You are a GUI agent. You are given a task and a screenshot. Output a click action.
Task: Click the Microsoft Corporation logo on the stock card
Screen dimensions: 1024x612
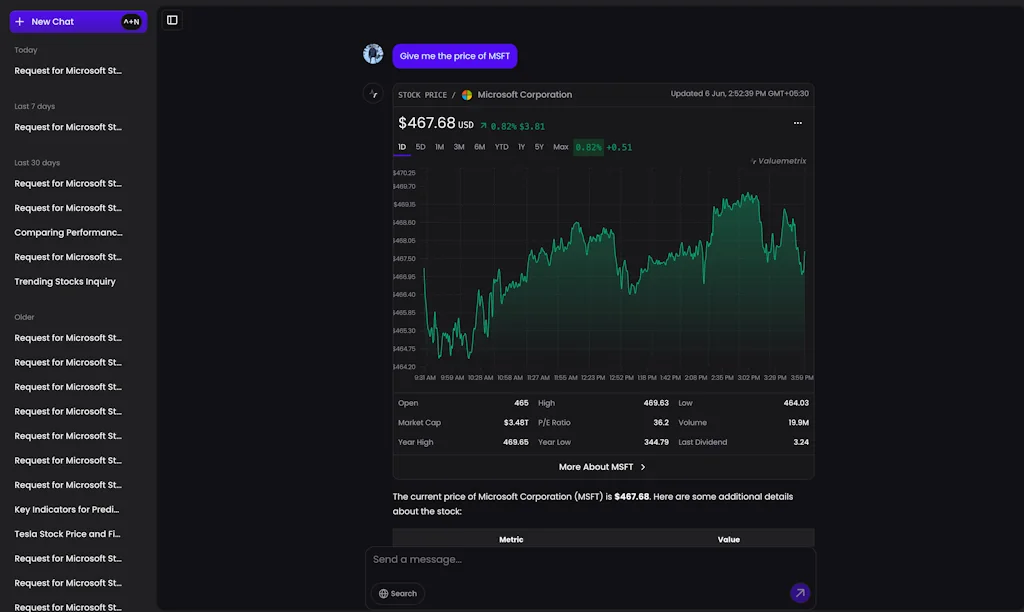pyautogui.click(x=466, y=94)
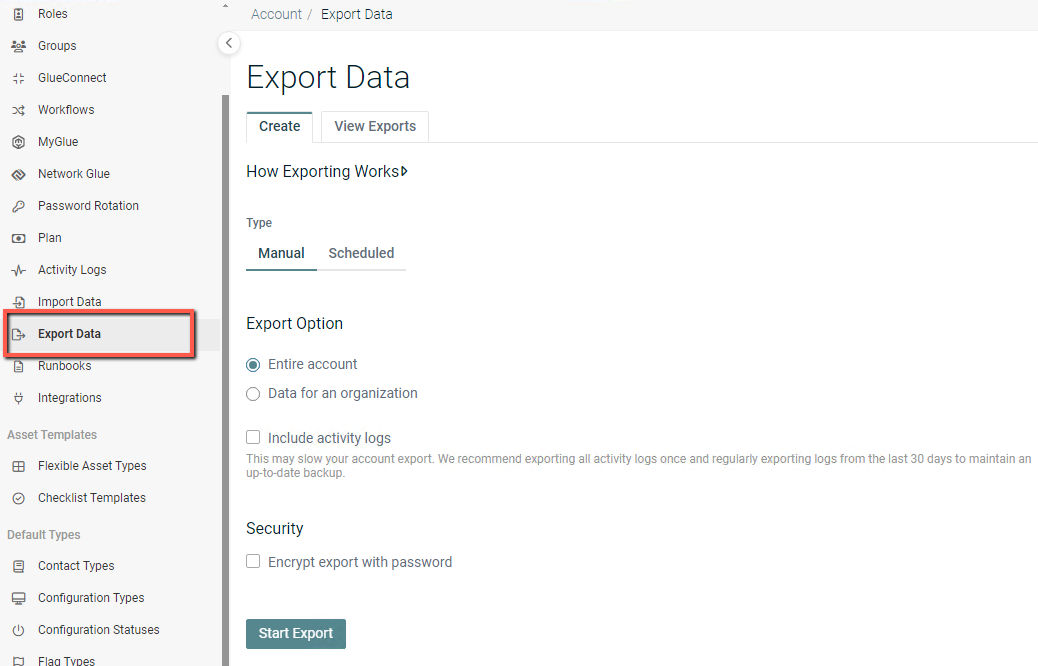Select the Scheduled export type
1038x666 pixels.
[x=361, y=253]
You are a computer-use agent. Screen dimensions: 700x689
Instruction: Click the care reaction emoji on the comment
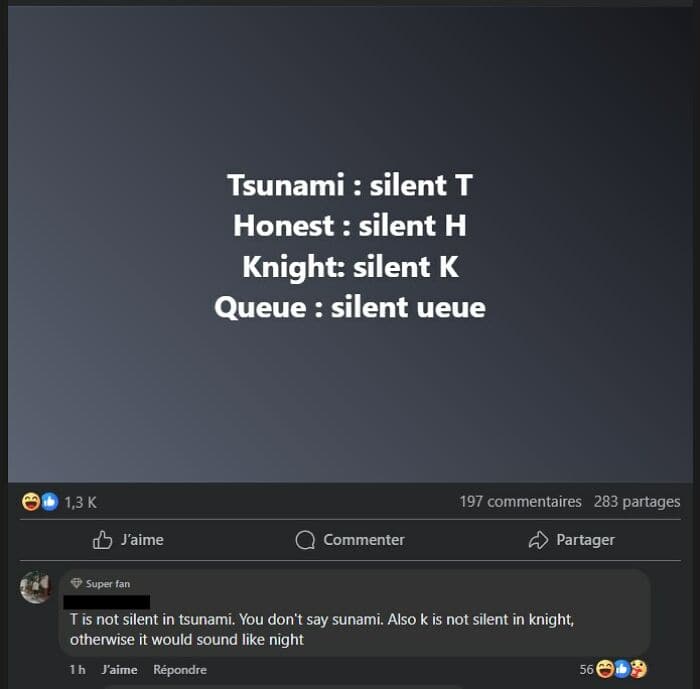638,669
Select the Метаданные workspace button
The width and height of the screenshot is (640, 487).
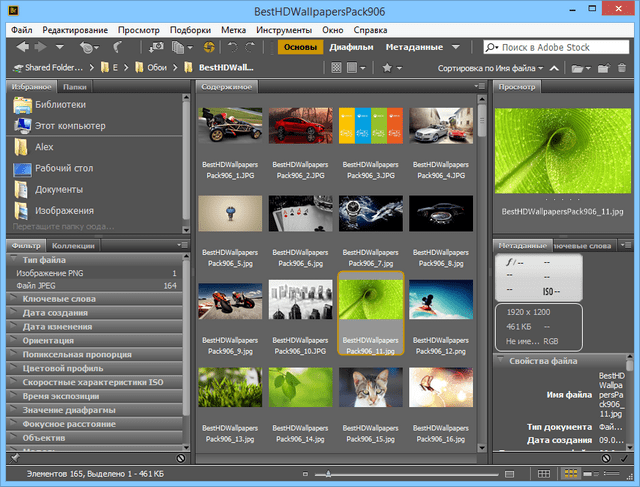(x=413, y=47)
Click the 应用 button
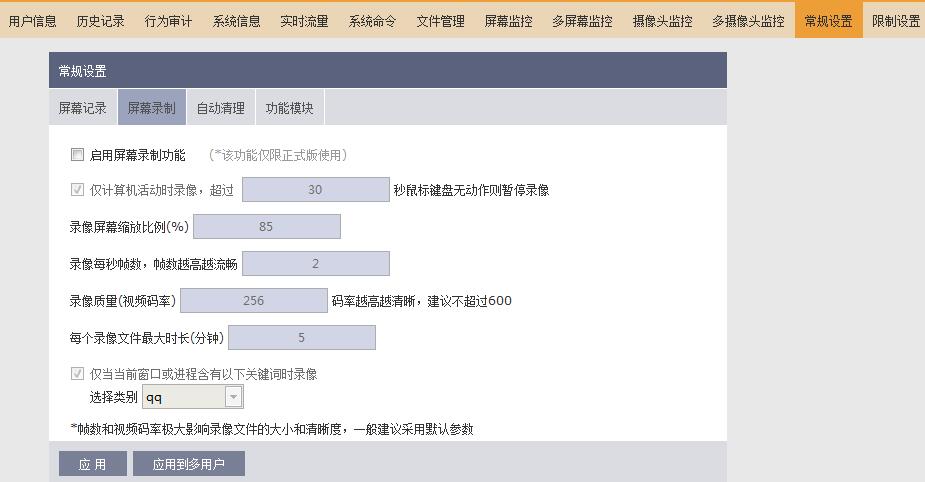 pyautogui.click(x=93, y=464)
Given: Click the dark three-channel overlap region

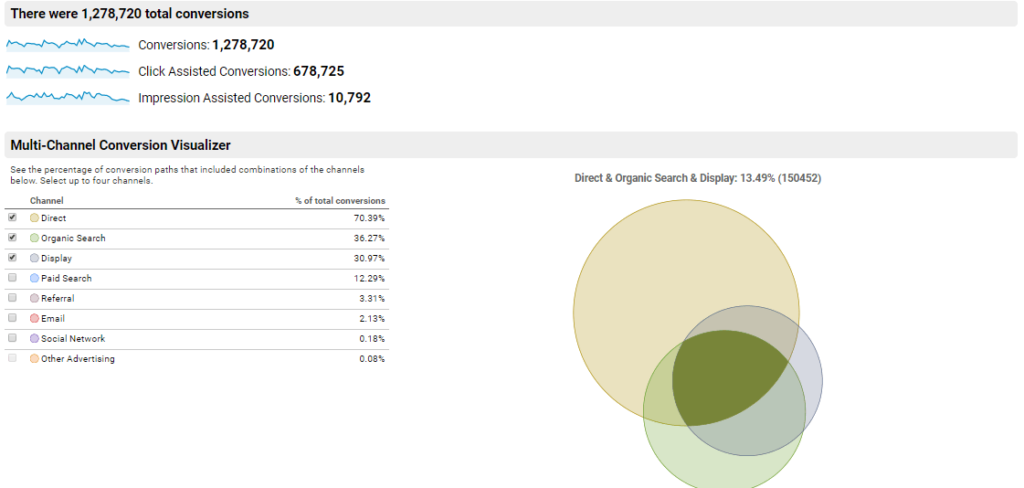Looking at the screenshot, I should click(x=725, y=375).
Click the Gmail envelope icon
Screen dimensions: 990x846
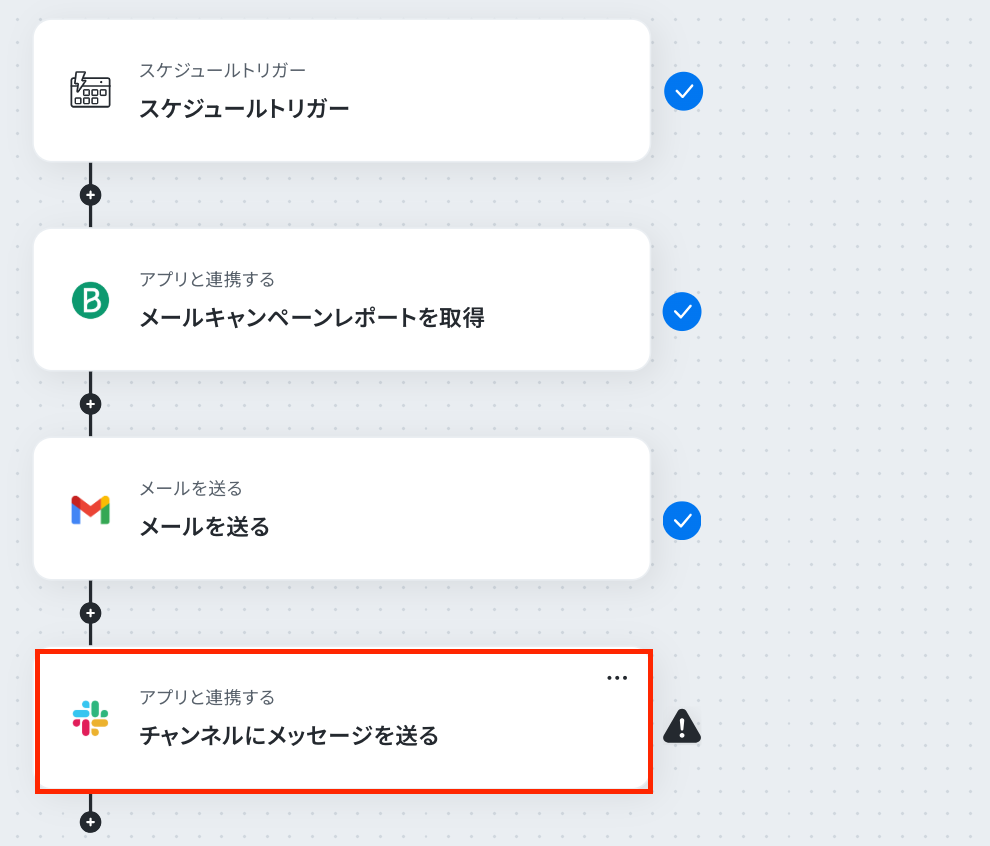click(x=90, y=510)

§ Exercise goal
Which lines of the data contain the string "agent"? Copy each one.

§ Written answer
You are a GUI agent. You are given a task and a screenshot. Output a click action.
You are a computer-use agent. Screen dimensions: 700x689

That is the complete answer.